The fatal shooting of a 26-year-old Colombian man by a United States Immigration and Customs Enforcement (ICE) agent in Maine has become the latest flashpoint in President Donald Trump's aggressive crackdown on foreign nationals.
Human rights groups identified the man killed in Biddeford on Monday as a Colombian national authorised to work in the US. Colombia's embassy said it was in contact with American authorities and was providing consular assistance to his family.
According to DHS, agents attempted to stop a vehicle leaving the address. The department said the driver tried to flee and that "fearing for public safety, an officer discharged his weapon".
Earlier, Maine Senator Angus King said Homeland Security Secretary Markwayne Mullin had told him the officer fired after the driver allegedly attempted to use the vehicle as a weapon against ICE agents.
King also said the agents involved were not wearing body cameras and that they had been in Biddeford to arrest someone other than the man who was shot.
The brief DHS statement did not mention a weapon or whether the person killed was the individual agents had originally sought to arrest.
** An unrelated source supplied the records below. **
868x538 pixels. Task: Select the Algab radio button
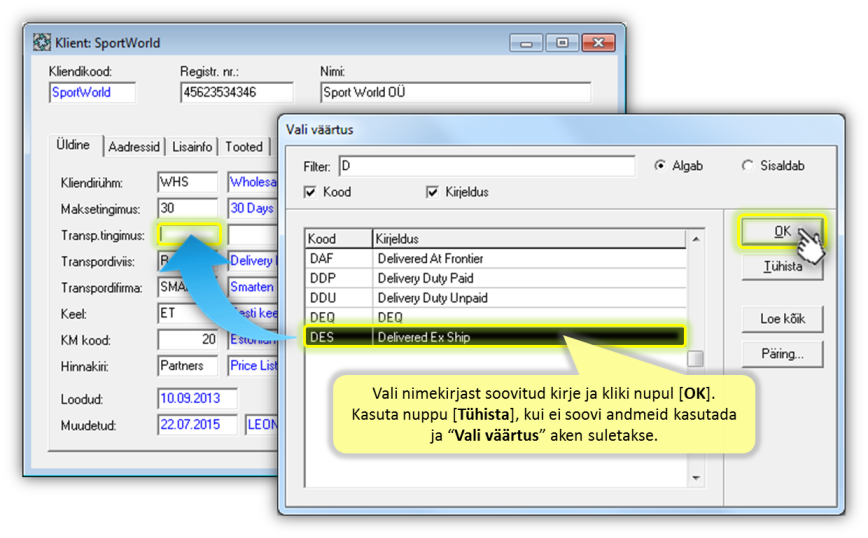pos(660,166)
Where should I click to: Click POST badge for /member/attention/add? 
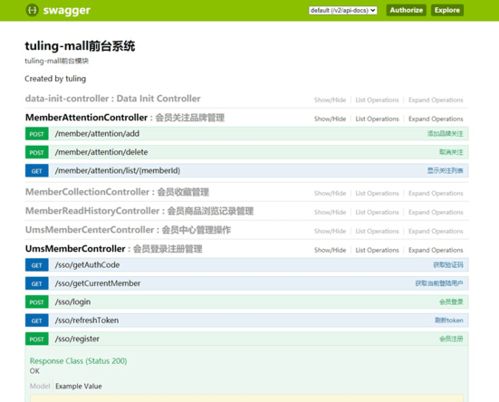click(x=37, y=134)
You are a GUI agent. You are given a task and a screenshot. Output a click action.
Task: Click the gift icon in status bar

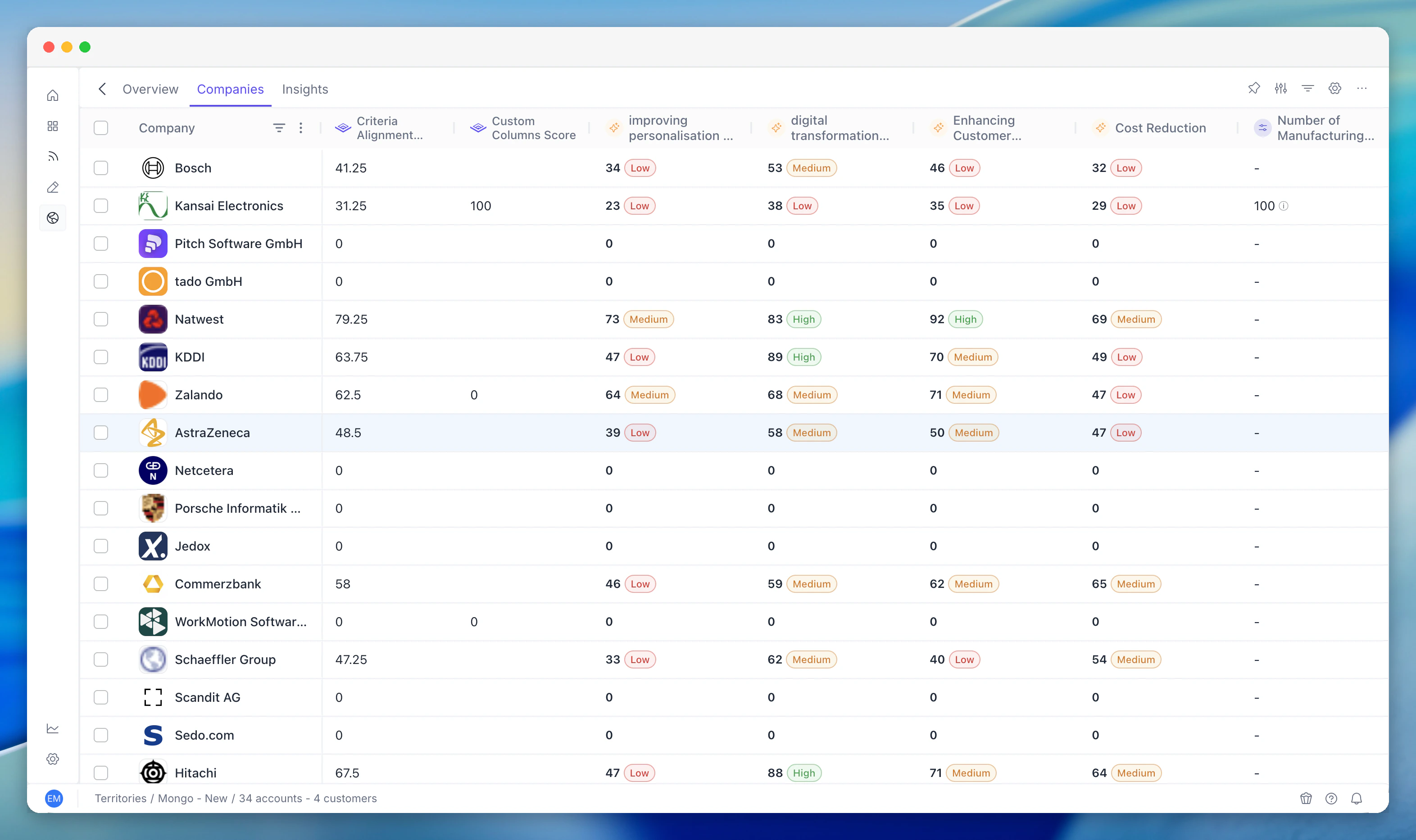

Meanwhile, Maine's attorney general, whose office is conducting a separate investigation into the incident, said preliminary evidence suggests the driver was attempting to flee in the direction of the agent when the shooting occurred. The officer involved has been placed on administrative leave.
The Maine shooting is at least the ninth death linked to federal immigration enforcement since Trump intensified his immigration crackdown, although not every death occurred during an ICE operation.
Among the highest-profile incidents were the deaths of US citizens Alex Pretti and Renee Good in Minnesota earlier this year. Good, who was unarmed, was shot while driving her car during an immigration enforcement operation. Federal officials said she had "weaponised" her vehicle by driving it towards officers -- an explanation that has featured in a number of recent fatal shootings involving immigration agents.
Last month, Human Rights Watch and Physicians for Human Rights reported that 52 people had also died in ICE custody during the first 500 days of Trump's second administration.